Abstract
Uridine-cytidine kinases (UCK) have important roles for the phosphorylation of nucleoside analogs that are being investigated for possible use in chemotherapy of cancer. We have cloned the cDNA of two human UCKs. The ≈30-kDa proteins, named UCK1 and UCK2, were expressed in Escherichia coli and shown to catalyze the phosphorylation of Urd and Cyd. The enzymes did not phosphorylate deoxyribonucleosides or purine ribonucleosides. UCK1 mRNA was detected as two isoforms of ≈1.8 and ≈2.7 kb. The 2.7-kb band was ubiquitously expressed in the investigated tissues. The band of ≈1.8 kb was present in skeletal muscle, heart, liver, and kidney. The two isoforms of UCK2 mRNA of 1.2 and 2.0 kb were only detected in placenta among the investigated tissues. The genes encoding UCK1 and UCK2 were mapped to chromosome 9q34.2-9q34.3 and 1q22-1q23.2, respectively. We tested 28 cytidine and uridine nucleoside analogs as possible substrates of the enzymes. The enzymes phosphorylated several of the analogs, such as 6-azauridine, 5-fluorouridine, 4-thiouridine, 5-bromouridine, N 4-acetylcytidine,N 4-benzoylcytidine, 5-fluorocytidine, 2-thiocytidine, 5-methylcytidine, andN 4-anisoylcytidine. The cloning and recombinant expression of the two human UCKs will be important for development of novel pyrimidine ribonucleoside analogs and the characterization of their pharmacological activation.
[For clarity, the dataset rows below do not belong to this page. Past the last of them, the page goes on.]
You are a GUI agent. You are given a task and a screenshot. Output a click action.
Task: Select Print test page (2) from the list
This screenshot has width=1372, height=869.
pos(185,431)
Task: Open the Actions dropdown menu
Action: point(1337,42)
Uridine-cytidine kinase (UCK) (EC 2.7.1.48) is a pyrimidine ribonucleoside kinase that catalyzes the phosphorylation of uridine and cytidine to UMP and CMP. The enzyme also catalyzes the phosphorylation of several cytotoxic ribonucleoside analogs that have been investigated for possible use as chemotherapeutic agents for treatment of cancer. The nucleoside analogs are dependent on phosphorylation for their pharmacological activity. Once phosphorylated, the compounds interfere with vital cellular processes such as DNA or RNA synthesis or inhibit enzymes involved in nucleotide synthesis (Cihak and Rada, 1976). The ribonucleoside analogs phosphorylated by UCK include 5-fluorouridine, 5-azacytidine, and cyclopentenyl cytosine/-uracil as well as the recently developed 1-(3-C-ethynyl-β-d-ribo-pentofuranosyl)-cytosine/-uracil (Sköld, 1960; Lee et al., 1974; Vesely, 1985; Kang et al., 1989;Hattori et al., 1996; Tabata et al., 1997; Takatori et al., 1999;Verschuur et al., 2000). In addition to the ribonucleoside analogs, UCK may also be important for the pharmacological activation of uridine and cytidine base analogs, such as the clinically used analog 5-fluorouracil. This compound may be converted to 5-fluorouridine by uridine phosphorylase that subsequently will be dependent on UCK catalyzed phosphorylation (Reichard and Sköld, 1957; Reichard and Sköld, 1958).
Most of the nucleoside analogs are dependent on phosphorylation to their triphosphate form for pharmacological activity. After the first phosphorylation catalyzed by UCK, pyrimidine ribonucleoside analogs are further phosphorylated by UMP-CMP kinase (Van Rompay et al., 1999) and nucleoside diphosphate kinases (Parks and Agarwal, 1973). However, the first phosphorylation step catalyzed by UCK is considered rate-limiting and the level of UCK activity may be correlated with the cellular sensitivity to the nucleoside analogs (Reichard and Sköld, 1958;Anderson and Brockman, 1964). Loss of UCK activity is also seen in cells resistant to the nucleoside analogs (Reichard et al., 1959;Vesely et al., 1971; Greenberg et al., 1977). Interestingly, several studies suggest that UCK activity may increase in tumor cells compared with normal tissues (Reichard et al., 1959; Herzfeld and Raper, 1979;Shen et al., 1998).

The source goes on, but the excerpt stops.